# All Optimizers From Scratch

In [1]:
import numpy as np
import pandas as pd
import matplotlib.pyplot as plt

In [72]:
# plt.rcParams["animation.html"]='jshtml'
%matplotlib notebook
# %matplotlib inline

# All Optimizers

## Moving Average

### Creating Simple data using Cos function

In [73]:
X=np.array(np.linspace(3.9,8.7,100))
Cos=np.cos(X)

In [74]:
plt.scatter(X,Cos)
plt.plot(X,Cos,c="r")

<IPython.core.display.Javascript object>

[<matplotlib.lines.Line2D at 0x13e69a57d90>]

### Adding some Noise to the data 

In [75]:
Noise=Cos+np.random.rand(100)
Cos=Cos+0.5

In [77]:
plt.scatter(X,Cos,c='g')
plt.plot(X,Cos,c="r")
plt.scatter(X,Noise)
plt.plot(X,Noise,c="y")

<IPython.core.display.Javascript object>

[<matplotlib.lines.Line2D at 0x13e69a5ef70>]
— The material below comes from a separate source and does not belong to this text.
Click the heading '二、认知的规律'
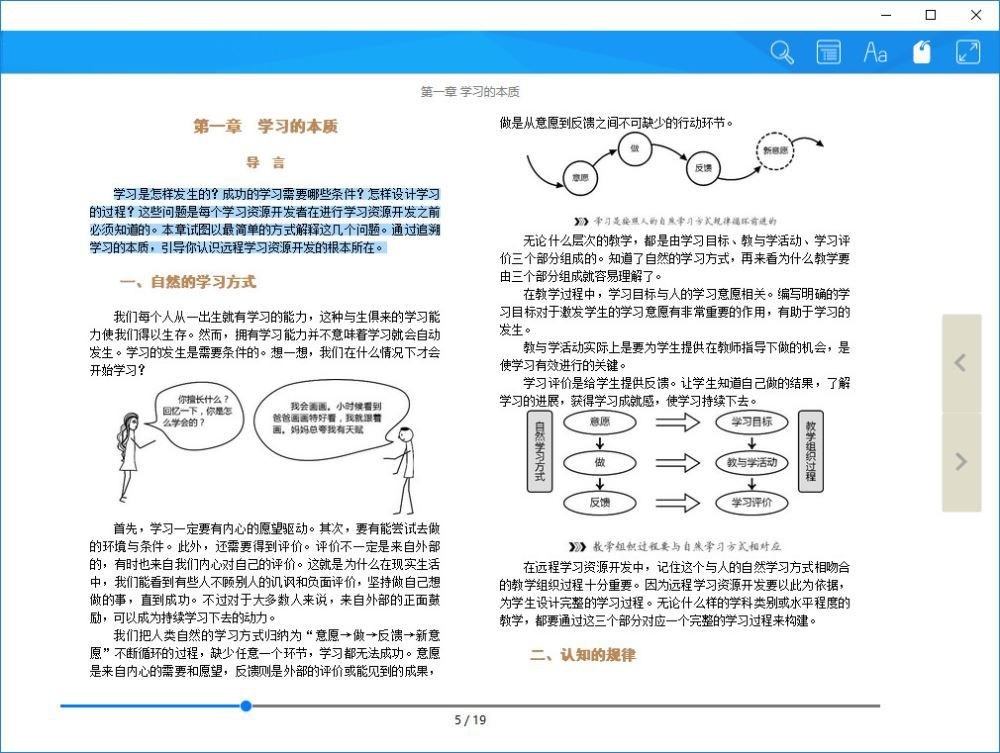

### As we can see the fluctuation is very high in the above dataset (" Considering it as gradient")

### We can tackle this fluctuation by taking moving average of the gradient

In [78]:
# Function to calculate moving average

def mov(x,beta):   # Beta should be between 0 and 1.(0.9 us prefered)
    new=[]
    old=0
    for i in range(len(x)):
        val=(beta*old)+(1-beta)*(x[i])
        new.append(val)
        old=val
    return np.array(new)

In [79]:
mov_avg=mov(Noise,0.7)

In [80]:
# Plotting the moving average

plt.scatter(X,Cos)
plt.plot(X,Cos,c="r")
plt.scatter(X,Noise)
plt.plot(X,mov_avg,c='y')


<IPython.core.display.Javascript object>

[<matplotlib.lines.Line2D at 0x13e6a6eb5e0>]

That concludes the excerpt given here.